Study material:
------

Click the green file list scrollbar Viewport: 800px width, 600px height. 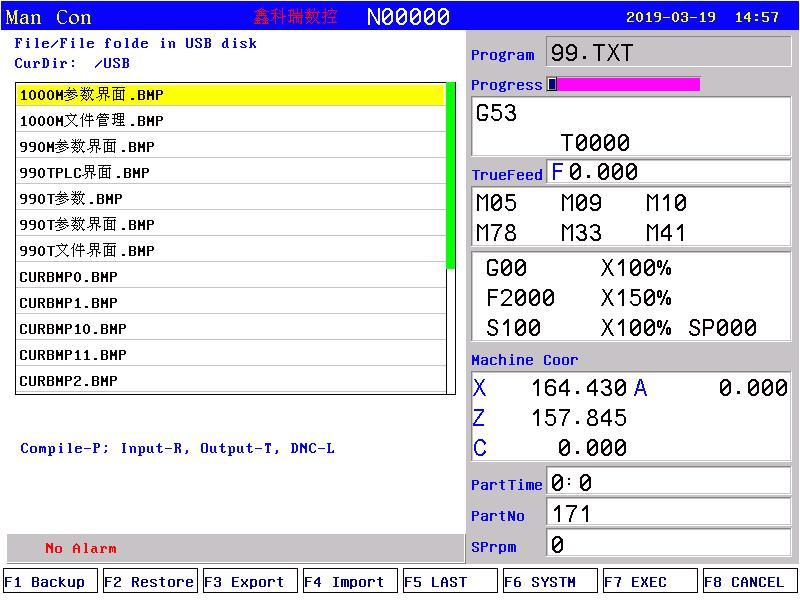click(x=451, y=175)
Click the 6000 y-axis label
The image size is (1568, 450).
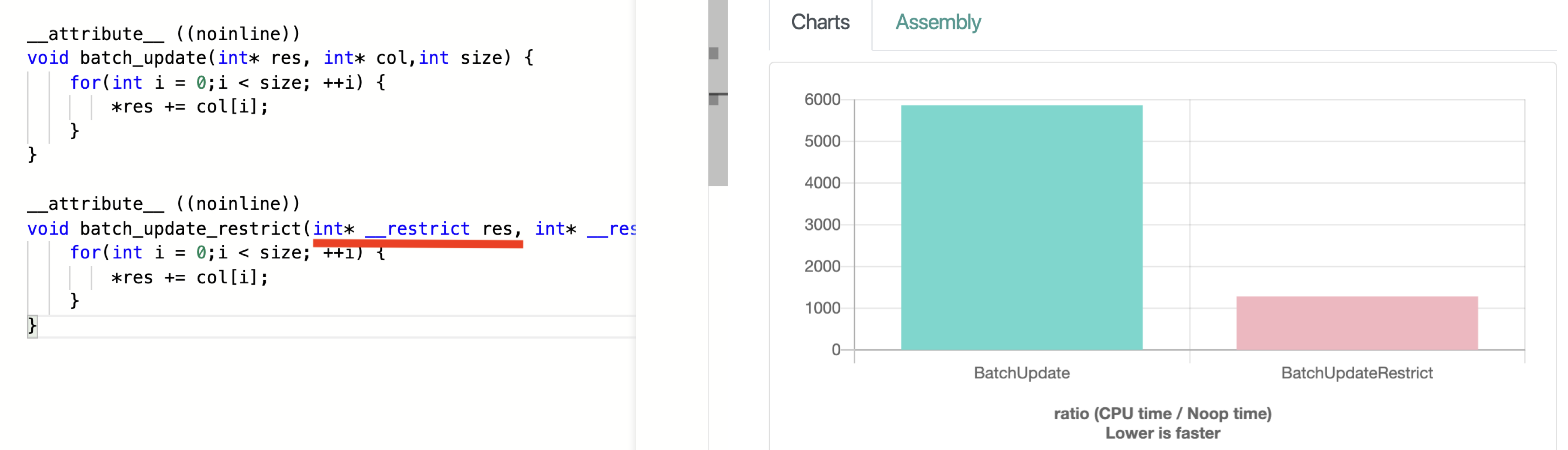tap(822, 99)
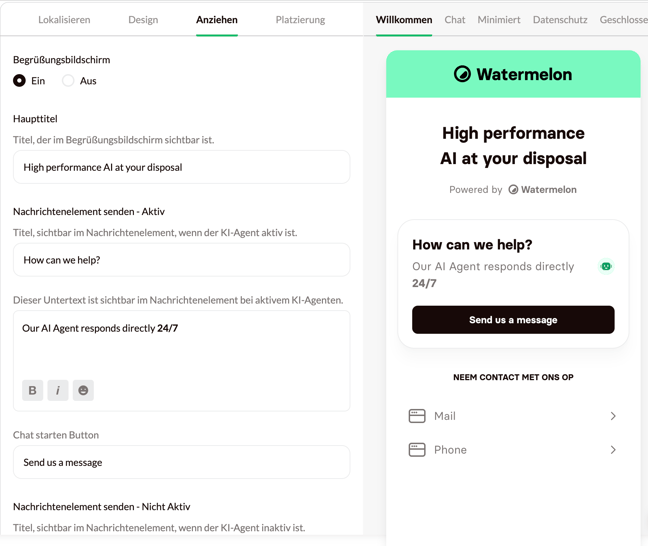Click the small Watermelon logo after Powered by
This screenshot has width=648, height=546.
point(513,190)
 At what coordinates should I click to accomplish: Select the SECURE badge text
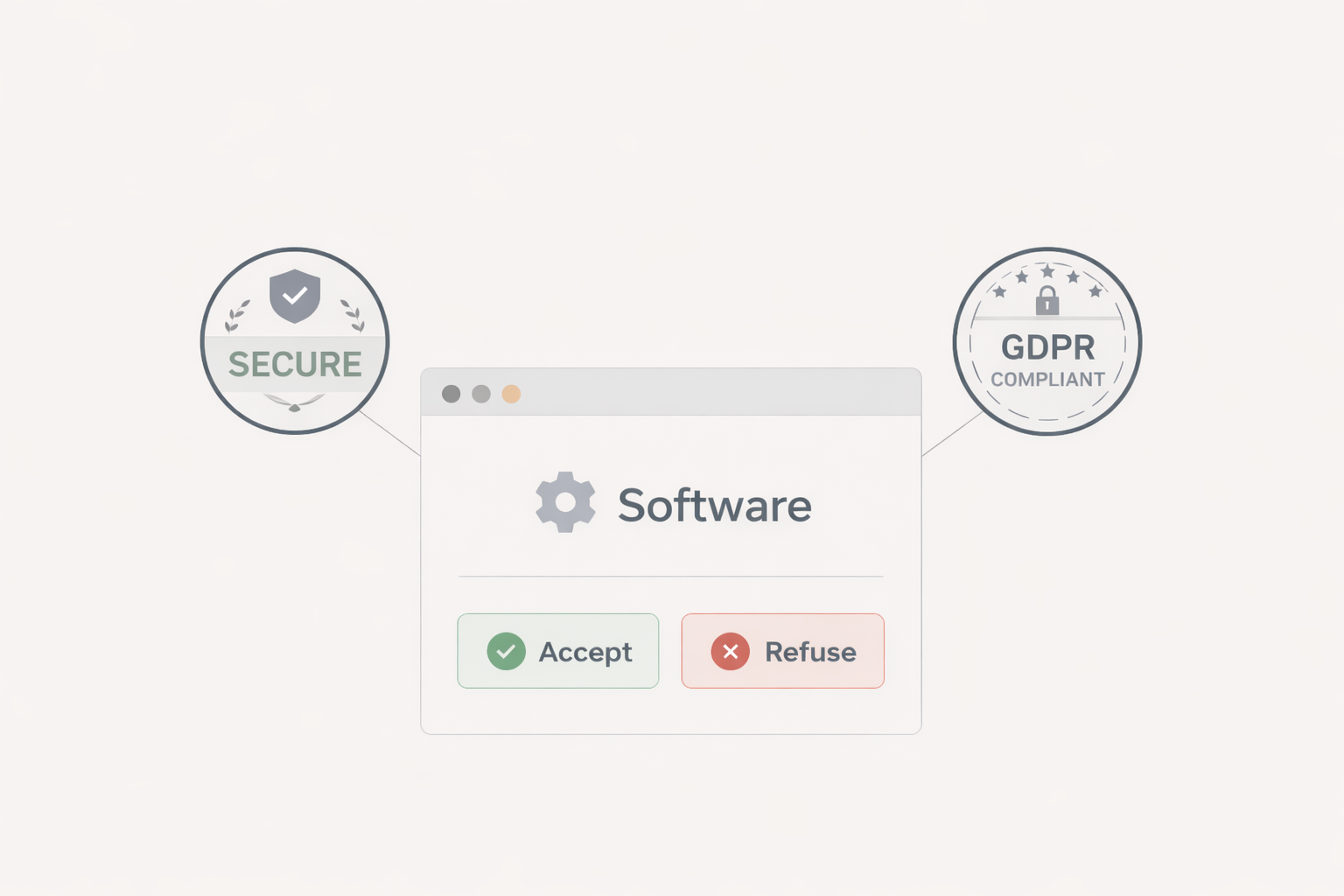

------

What to do: Give the lines from the one containing "Click the 6000 y-axis label" through the final line of the material again, exactly and in full, but without pictures.

Finished task:
Click the 6000 y-axis label
The image size is (1568, 450).
tap(822, 99)
Click the small Watermelon logo after Powered by
This screenshot has width=648, height=546.
point(513,190)
 At what coordinates should I click to accomplish: Select the SECURE badge text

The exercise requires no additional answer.